START Exercise input
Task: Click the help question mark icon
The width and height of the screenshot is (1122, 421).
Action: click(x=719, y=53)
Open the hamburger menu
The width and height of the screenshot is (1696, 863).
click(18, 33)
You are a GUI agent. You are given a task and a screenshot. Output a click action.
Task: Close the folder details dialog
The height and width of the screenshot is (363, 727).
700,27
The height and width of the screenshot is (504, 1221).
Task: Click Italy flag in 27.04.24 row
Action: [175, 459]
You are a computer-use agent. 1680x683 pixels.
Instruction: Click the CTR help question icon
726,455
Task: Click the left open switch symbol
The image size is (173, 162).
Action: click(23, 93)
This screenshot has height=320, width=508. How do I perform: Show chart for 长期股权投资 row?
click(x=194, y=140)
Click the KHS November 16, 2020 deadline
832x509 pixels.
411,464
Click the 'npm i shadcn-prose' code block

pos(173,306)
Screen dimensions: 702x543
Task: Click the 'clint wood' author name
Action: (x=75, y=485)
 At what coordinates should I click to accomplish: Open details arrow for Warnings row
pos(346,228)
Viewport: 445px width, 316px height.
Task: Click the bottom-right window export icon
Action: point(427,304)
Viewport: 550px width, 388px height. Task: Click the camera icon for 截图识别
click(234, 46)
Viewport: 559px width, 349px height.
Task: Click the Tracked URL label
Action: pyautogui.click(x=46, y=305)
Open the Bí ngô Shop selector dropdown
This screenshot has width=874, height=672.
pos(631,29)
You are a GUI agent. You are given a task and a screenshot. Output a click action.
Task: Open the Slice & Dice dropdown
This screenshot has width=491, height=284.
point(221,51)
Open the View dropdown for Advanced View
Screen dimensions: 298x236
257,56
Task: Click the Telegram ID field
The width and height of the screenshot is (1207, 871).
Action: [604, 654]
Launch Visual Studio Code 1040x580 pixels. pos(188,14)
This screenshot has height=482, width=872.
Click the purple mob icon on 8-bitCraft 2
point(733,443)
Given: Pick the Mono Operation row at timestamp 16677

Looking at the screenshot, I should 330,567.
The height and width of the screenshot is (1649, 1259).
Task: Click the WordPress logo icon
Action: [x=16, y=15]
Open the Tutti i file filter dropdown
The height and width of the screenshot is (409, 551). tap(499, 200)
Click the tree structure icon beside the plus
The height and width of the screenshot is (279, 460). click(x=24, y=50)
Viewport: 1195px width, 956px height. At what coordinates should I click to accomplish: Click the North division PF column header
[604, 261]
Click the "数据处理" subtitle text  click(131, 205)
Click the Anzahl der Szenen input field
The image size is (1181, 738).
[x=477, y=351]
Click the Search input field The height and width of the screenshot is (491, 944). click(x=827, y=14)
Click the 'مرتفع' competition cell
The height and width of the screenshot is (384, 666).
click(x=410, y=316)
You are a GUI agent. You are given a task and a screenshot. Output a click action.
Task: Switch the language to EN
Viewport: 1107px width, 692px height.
END Exercise input
__Problem statement__. Please let your answer be exactly the lines from the one holding "The height and width of the screenshot is (384, 666)." through the last line of the entries above, both ends included.

__Task result__.
The height and width of the screenshot is (384, 666).
click(x=410, y=316)
You are a GUI agent. You are given a task and a screenshot. Output a click action.
Task: Switch the language to EN
Viewport: 1107px width, 692px height.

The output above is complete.